• TASK DESCRIPTION:
Could you format the items from the line containing "Given: Click the calendar icon beside 19:48" through the end of the items as a two-column CSV with the headers instruction and response? Use one row per item, put each field in quotes with line breaks replaced by spaces, and leave the pictures out.
___ PROVIDED INFORMATION ___
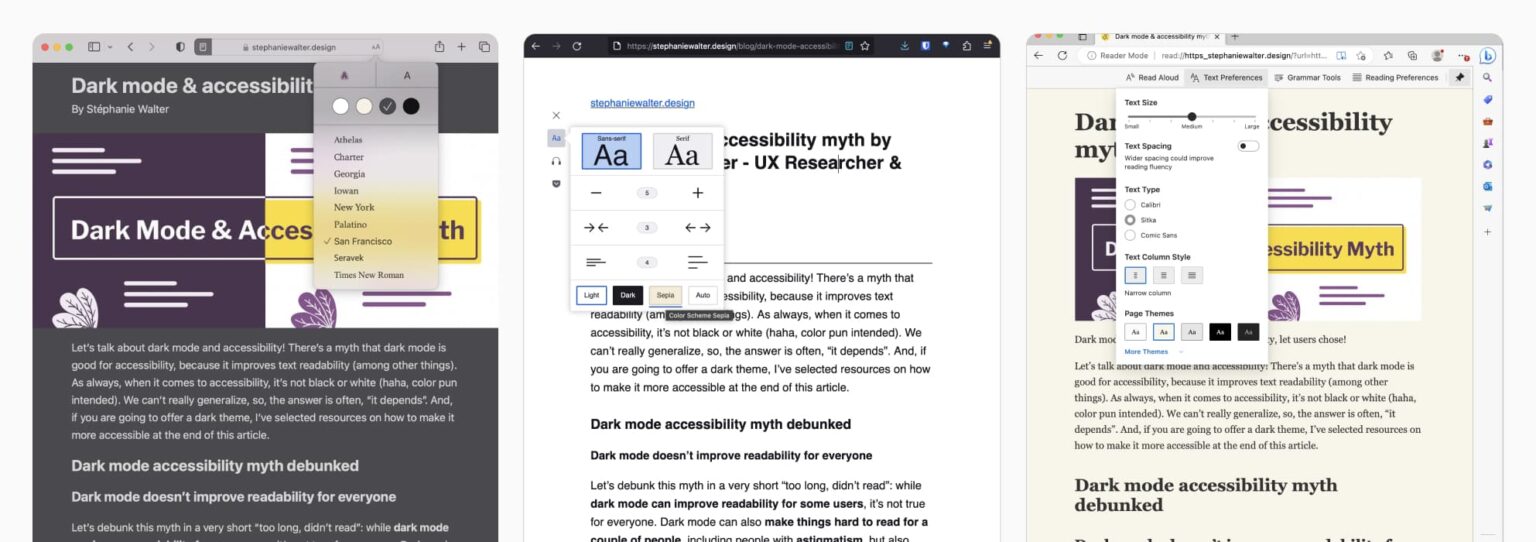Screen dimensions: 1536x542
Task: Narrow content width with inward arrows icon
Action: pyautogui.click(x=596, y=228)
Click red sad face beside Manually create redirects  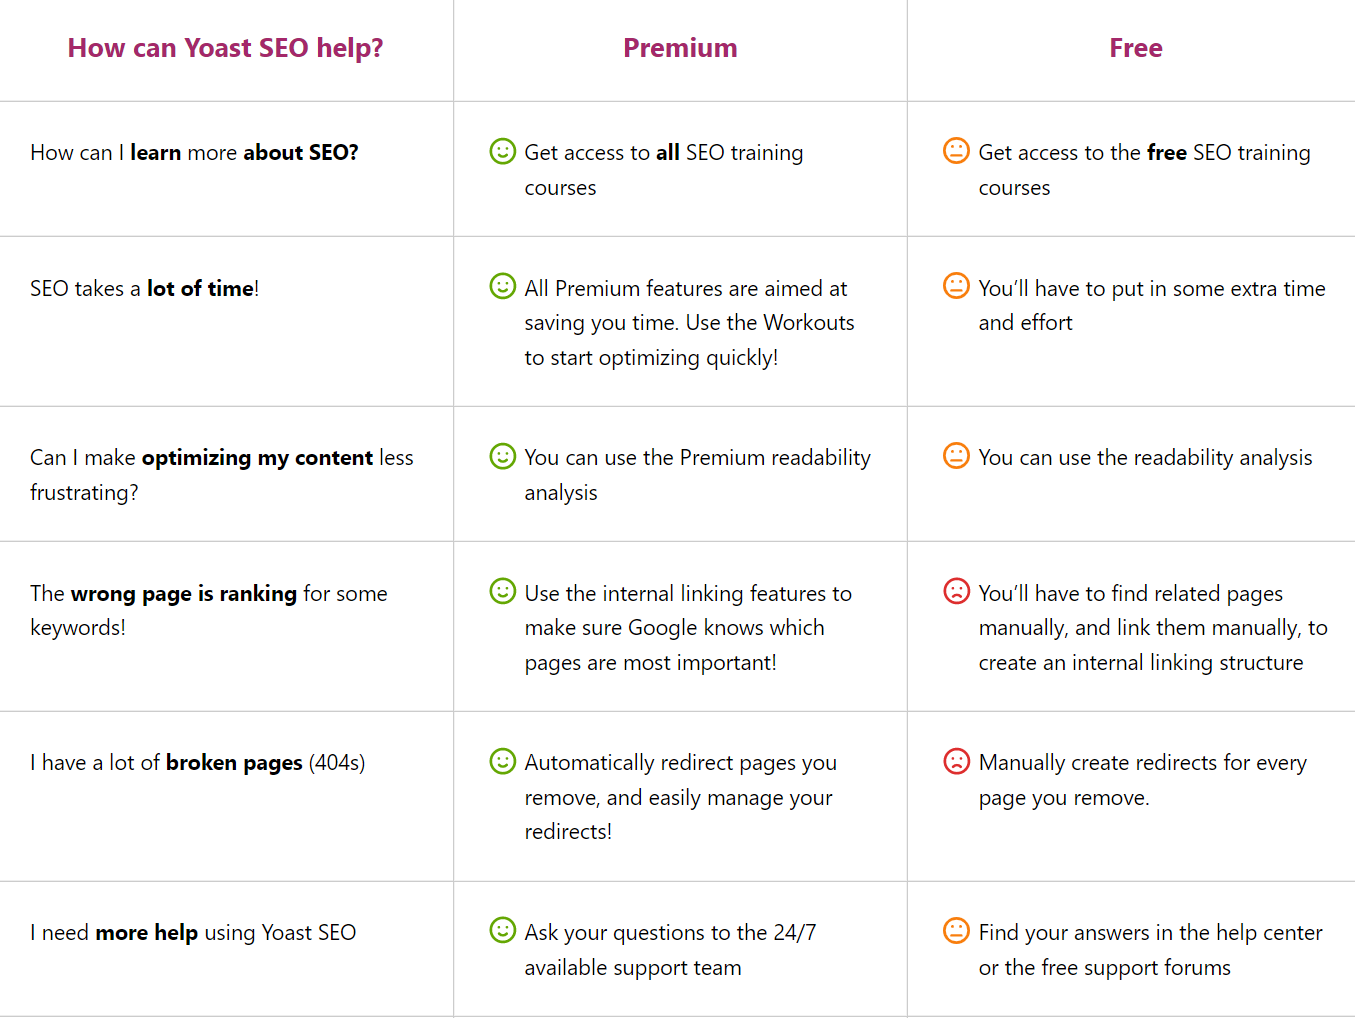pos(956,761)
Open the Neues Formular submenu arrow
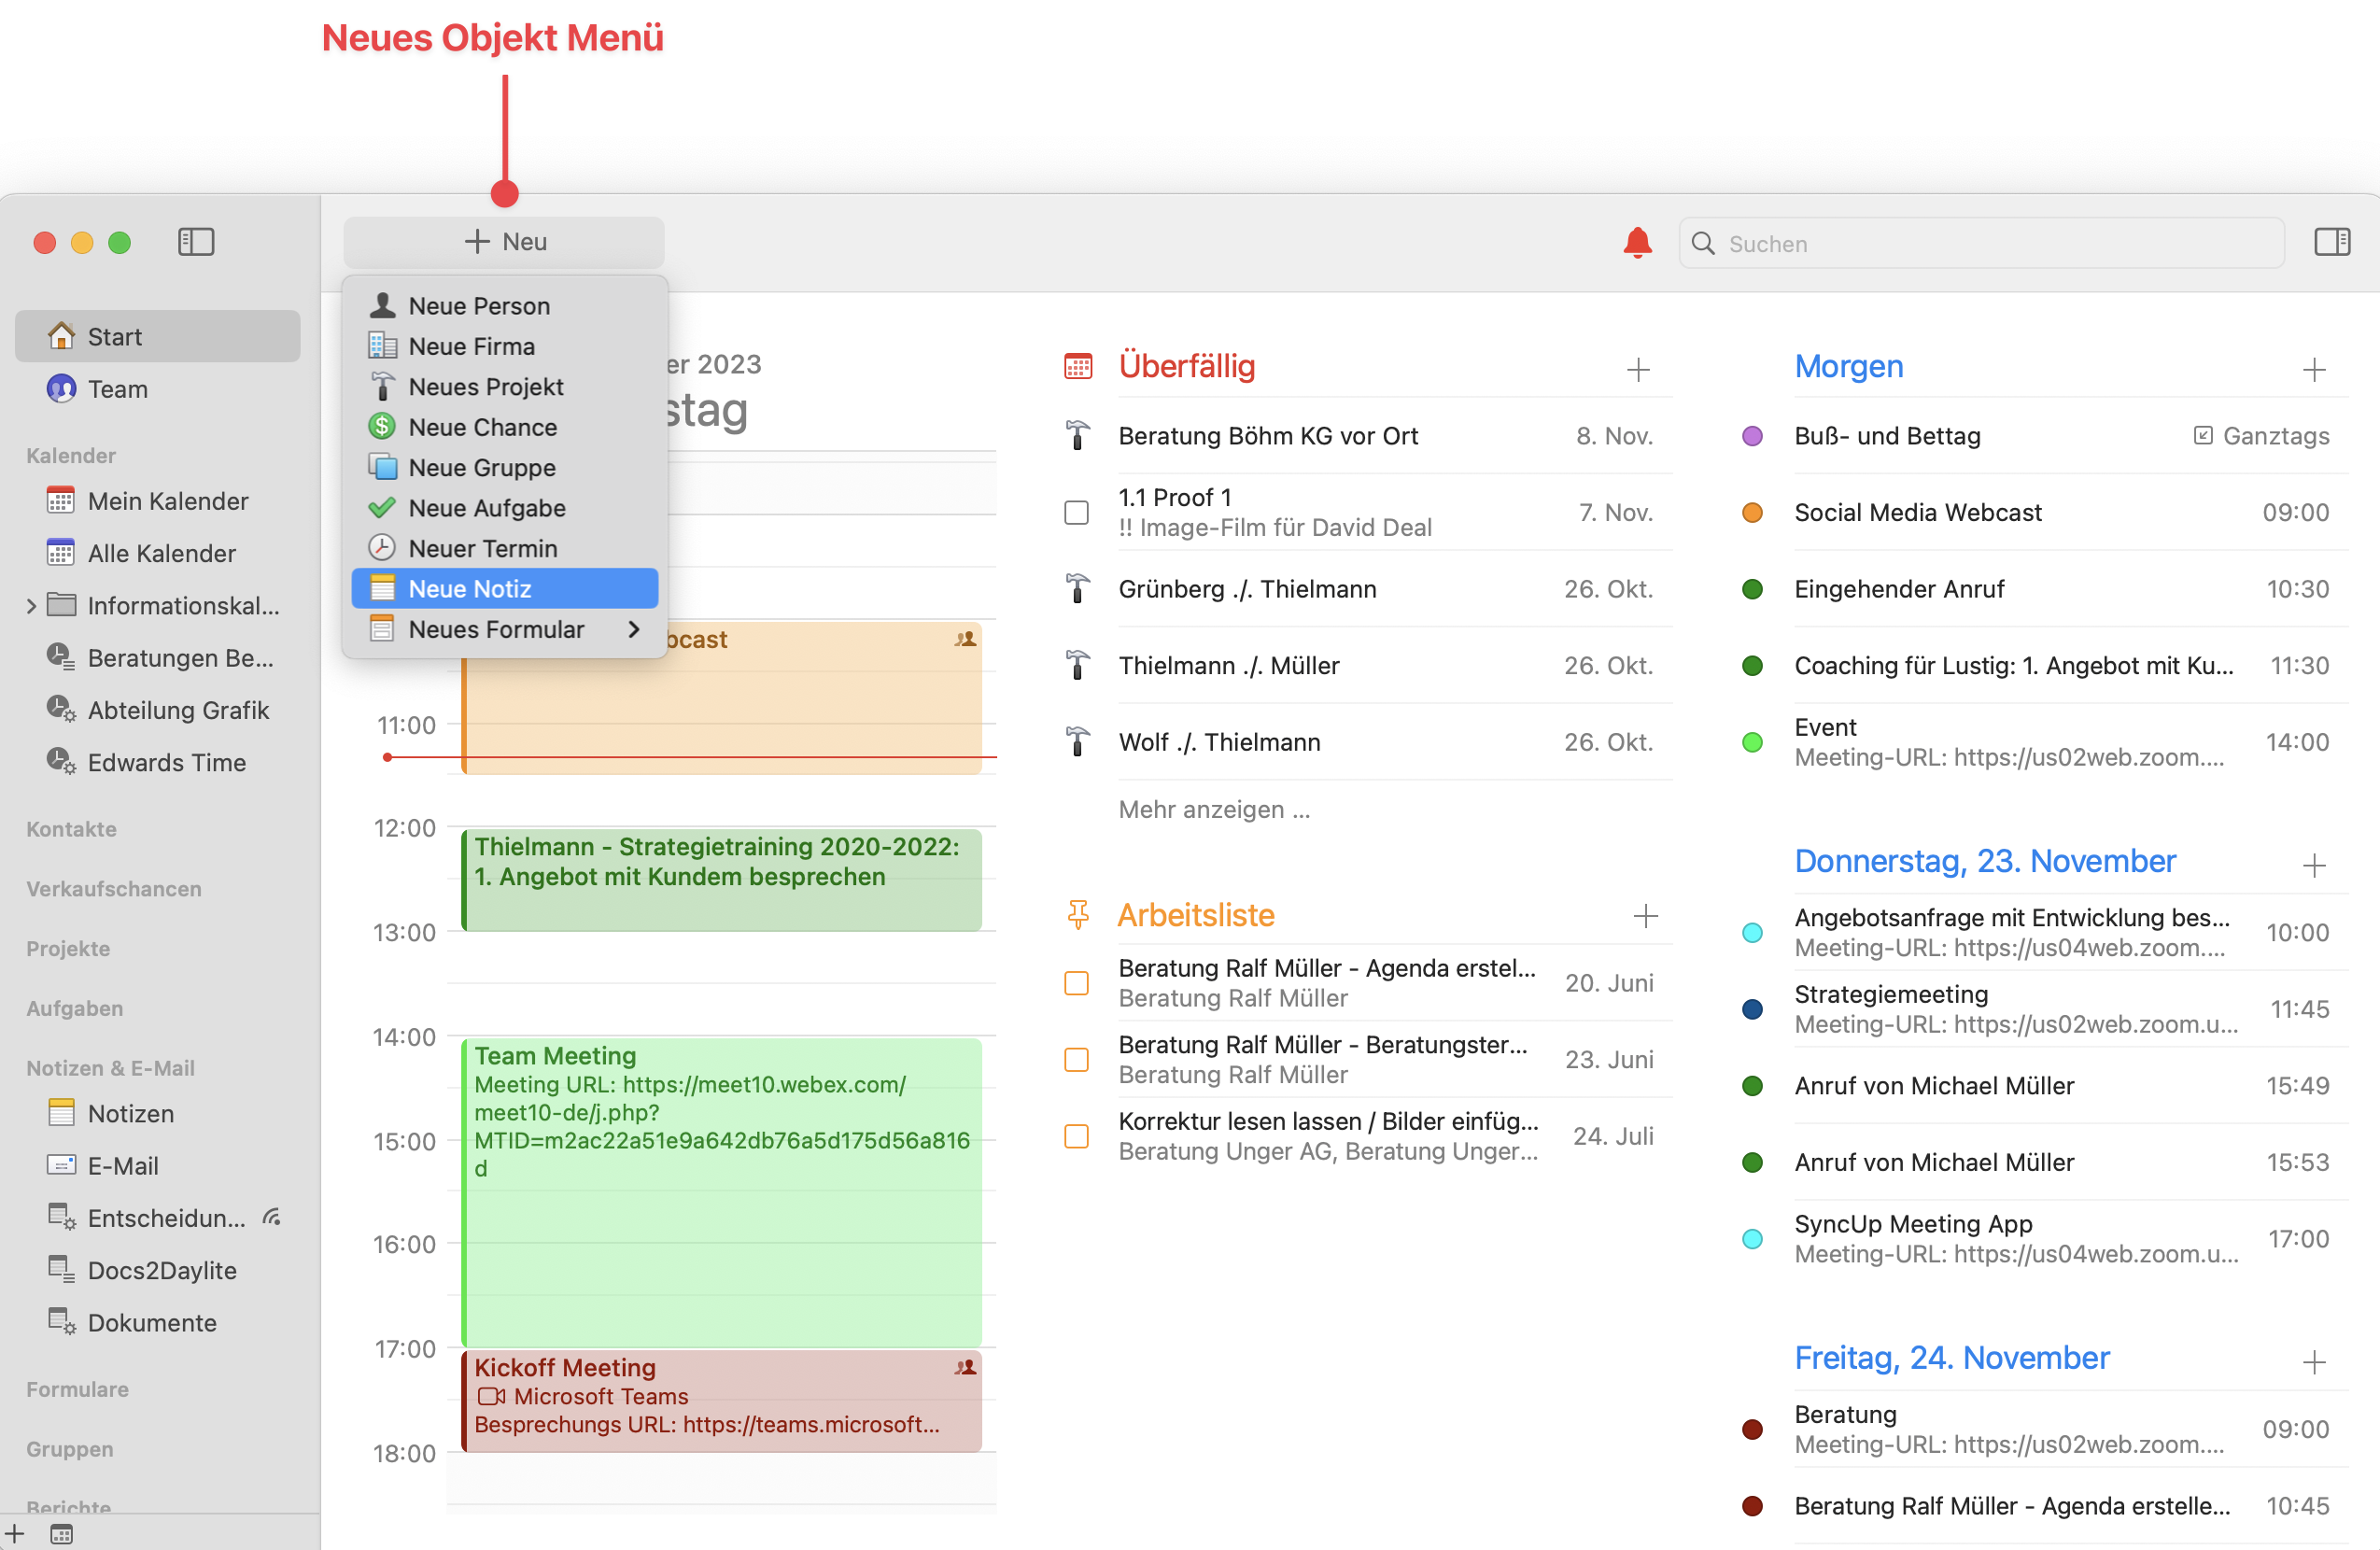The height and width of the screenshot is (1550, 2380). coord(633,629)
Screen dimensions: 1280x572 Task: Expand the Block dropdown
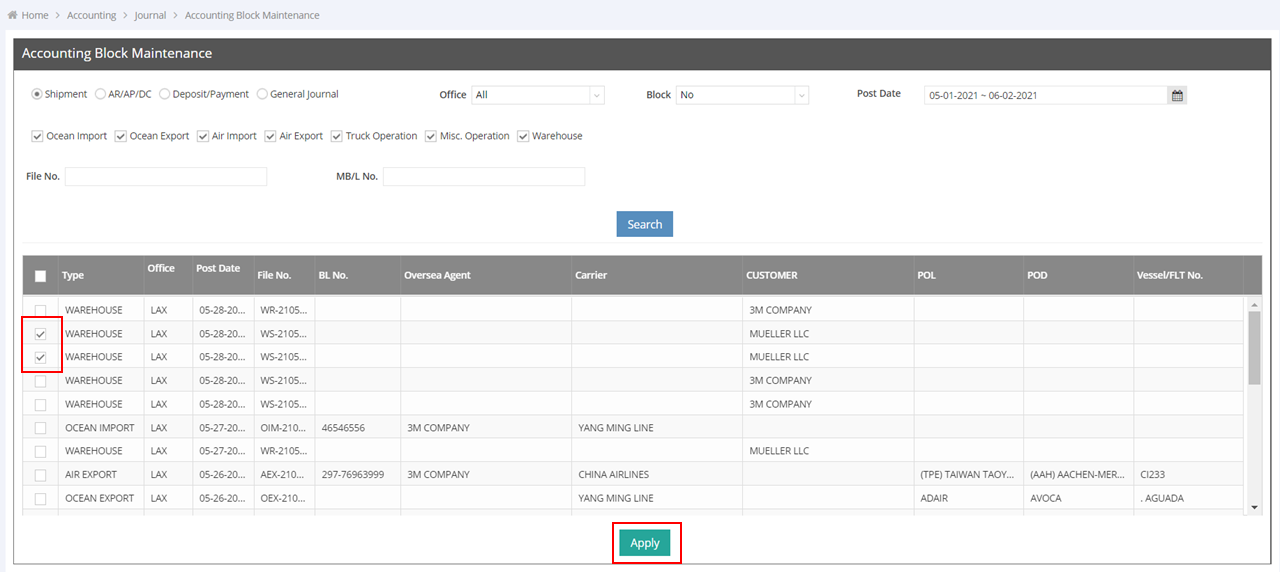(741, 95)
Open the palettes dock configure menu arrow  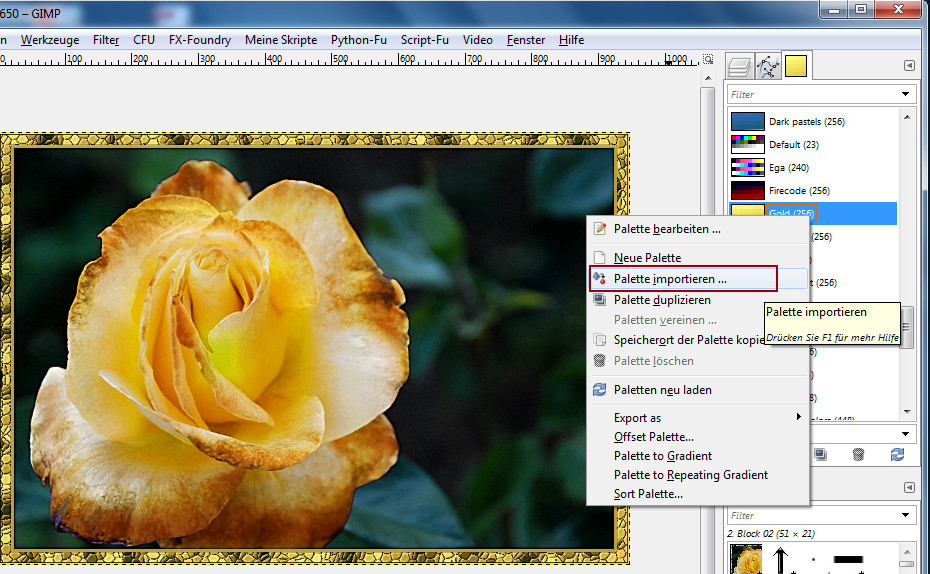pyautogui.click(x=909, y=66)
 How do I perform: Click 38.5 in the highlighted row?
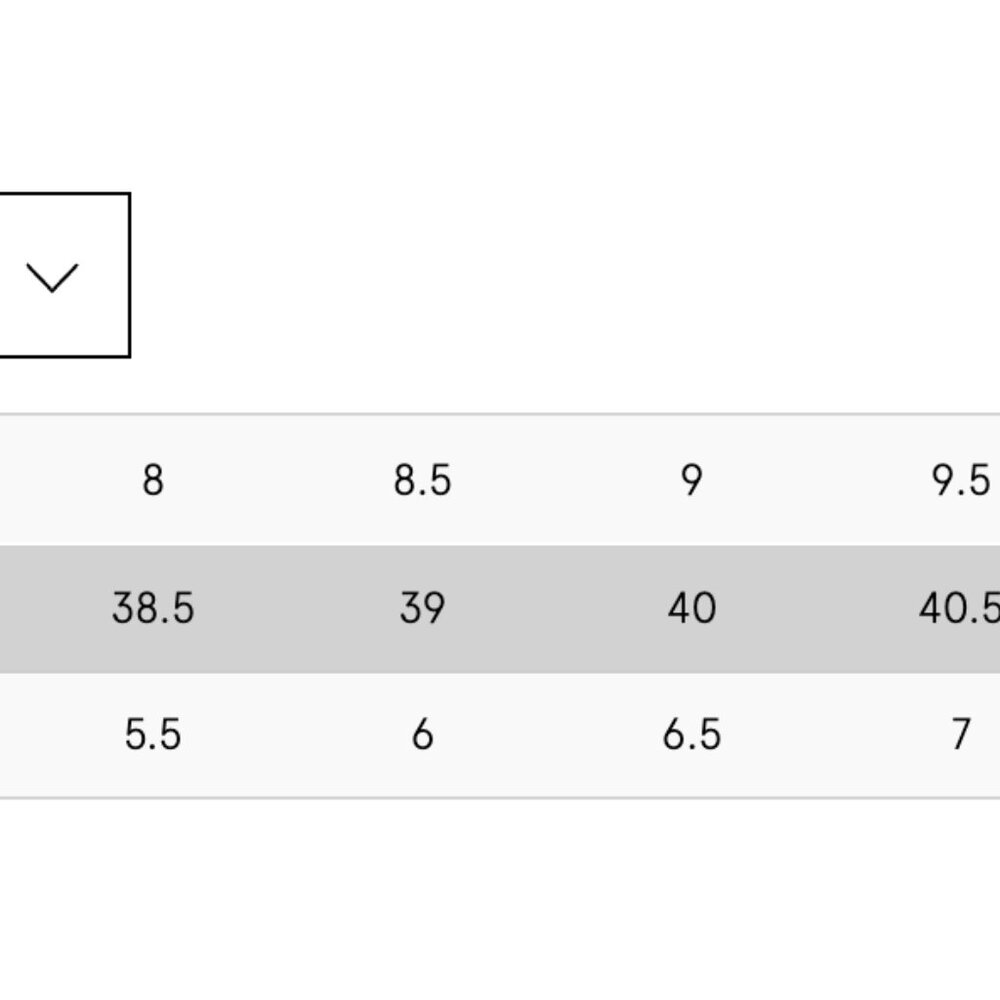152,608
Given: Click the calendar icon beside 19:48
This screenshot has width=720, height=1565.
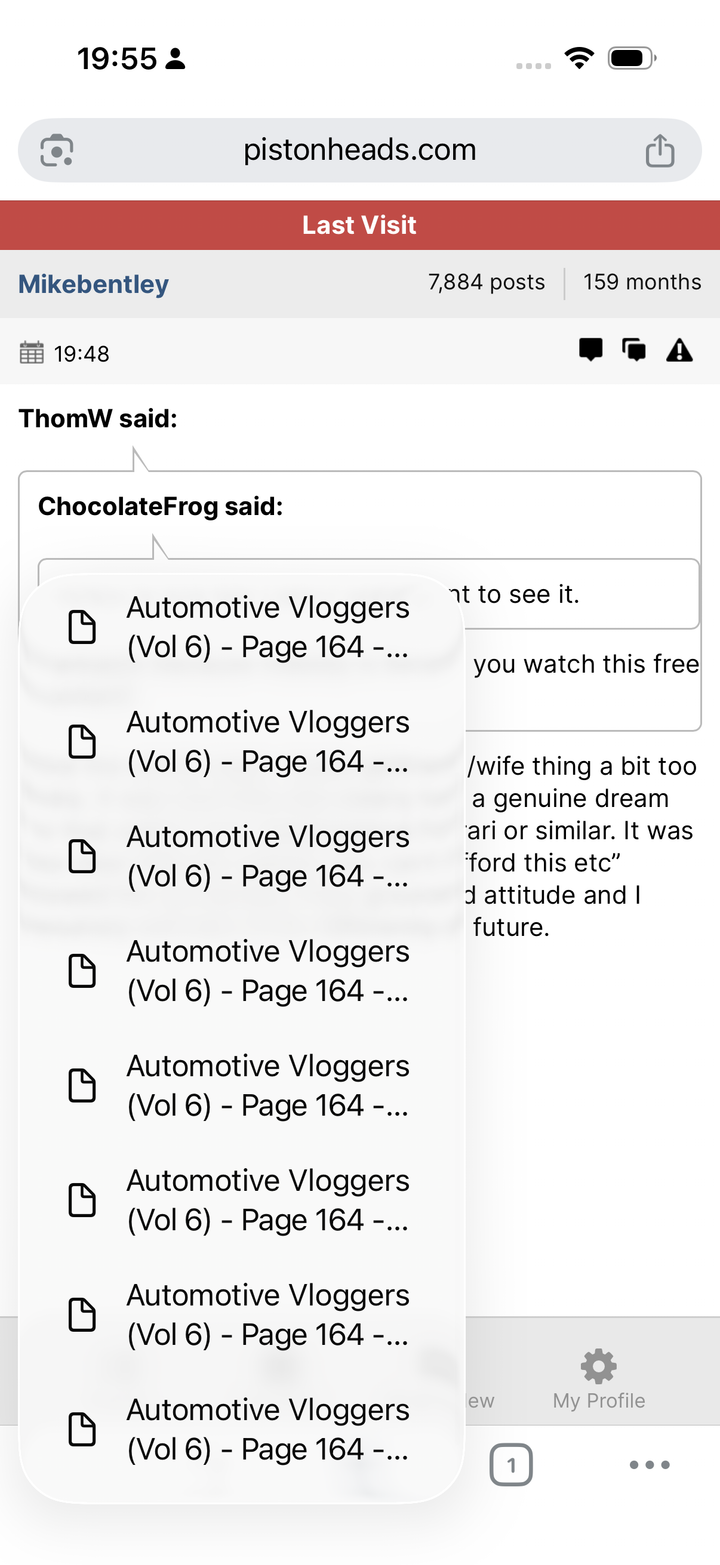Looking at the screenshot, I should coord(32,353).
___
• OUTPUT FOR THIS EXERCISE:
instruction,response
"Given: Click the calendar icon beside 19:48 This screenshot has width=720, height=1565.","Looking at the screenshot, I should coord(32,353)."